Is node connectivity simply the smallest node degree in the network?

Question

I was reading Network Science with Python and NetworkX, which has the following definition:

The node connectivity is the smallest min-cut over all node pairs. The edge connectivity is defined similarly.

It then proceeds to show that Zachary's Karate Club, as well as several other examples, has a node connectivity of 1. Does this simply means that there exists a node with a single edge (i.e. a degree of 1)?

In general, could the node connectivity ever exceed the smallest degree node in the network? Will it ever be less than that?

Answer 1

Definitions are adopted from "Graph Theory" by Reinhard Diestel. All considered graphs are finite, simple and undirected.

A graph $G=(V,E)$ is $k$-connected (for $k \in \mathbb{N}$) if $|G| > k$ and $G-X$ is connected for every set $X \subseteq V$ with $|X| < k$. In other words, no two vertices of $G$ are separated by fewer than $k$ other vertices. We call the greatest integer $k$ such that $G$ is $k$-connected the connectivity of $G$ and denote it by $\kappa(G)$.

If $|G| > 1$ and $G-F$ is connected for every set $F \subseteq E$ of fewer than $l$ edges, then $G$ is $l$-edge-connected. The greatest integer $l$ such that $G$ is $l$-edge-connected is the edge-connetivity $\lambda(G)$ of $G$.

The following inequalities are due to Whitney.

Theorem: Let $G=(V,E)$ be a graph with minimum degree $\delta(G)$, then $\kappa(G) \leq \lambda(G) \leq \delta(G)$.

Proof Sketch: Consider a vertex $v$ of minimum degree $deg(v)=\delta(G)$. By removing $deg(v)$ edges that are incident to $v$, $G$ becomes disconnected. We need to show that $\kappa(G) \leq \lambda(G)$. Let $X \subset E$ be the set of edges incident to $v$. Find a set of at most $|X|$ vertices that disconnects $G$ (this is relatively straight forward by the way). Deleting a vertex, also deletes every edge that is incident to that vertex (using this, we can show that assuming $\lambda(G) < \kappa(G)$ leads to contradiction).

Answer 2

I'm going to have a stab at a proof too, please feel free to leave any feedback on this.

Suppose that you had a graph $G = (V, E)$ that is $\kappa$-connected. Let $\delta(G)$ be the minimum degree.

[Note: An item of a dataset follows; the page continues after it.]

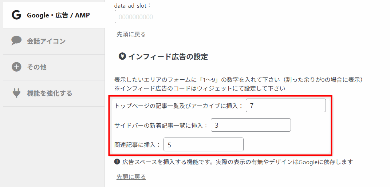
Task: Focus the トップページの記事一覧 input showing 7
Action: (x=285, y=106)
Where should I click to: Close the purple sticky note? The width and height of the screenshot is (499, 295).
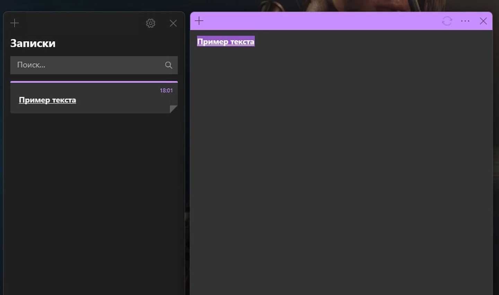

Suppose that $\kappa(G) > \delta(G)$. Now select $v \in V$ that has degree $\delta(G)$. Now remove $\delta(G)$ edges from $v$. By selection, this vertex must now be disconnected, which would mean that $G$ had been disconnected by removing fewer than $k$ edges, which contradicts the claim that $\kappa(G) > \delta(G)$.

To prove that $\kappa(G) \le \delta(G)$, consider the following examples.

First, consider a graph with two nodes with a single undirected edge connecting them. In this case, both nodes have a degree of 1, and the graph would become disconnected by removing the single edge. In this case, clearly $\kappa(G) = \delta(G) = 1$.

Secondly, consider the following graph:

In this case, $\delta(G) = 2$ and $\kappa(G) = 1$, so $\kappa(G) < \delta(G)$. Therefore, it is possible that either $\kappa(G) = \delta(G)$ or $\kappa(G) < \delta(G)$, but it is not possible that $\kappa(G) > \delta(G)$. Therefore, $\kappa(G) \le \delta(G)$.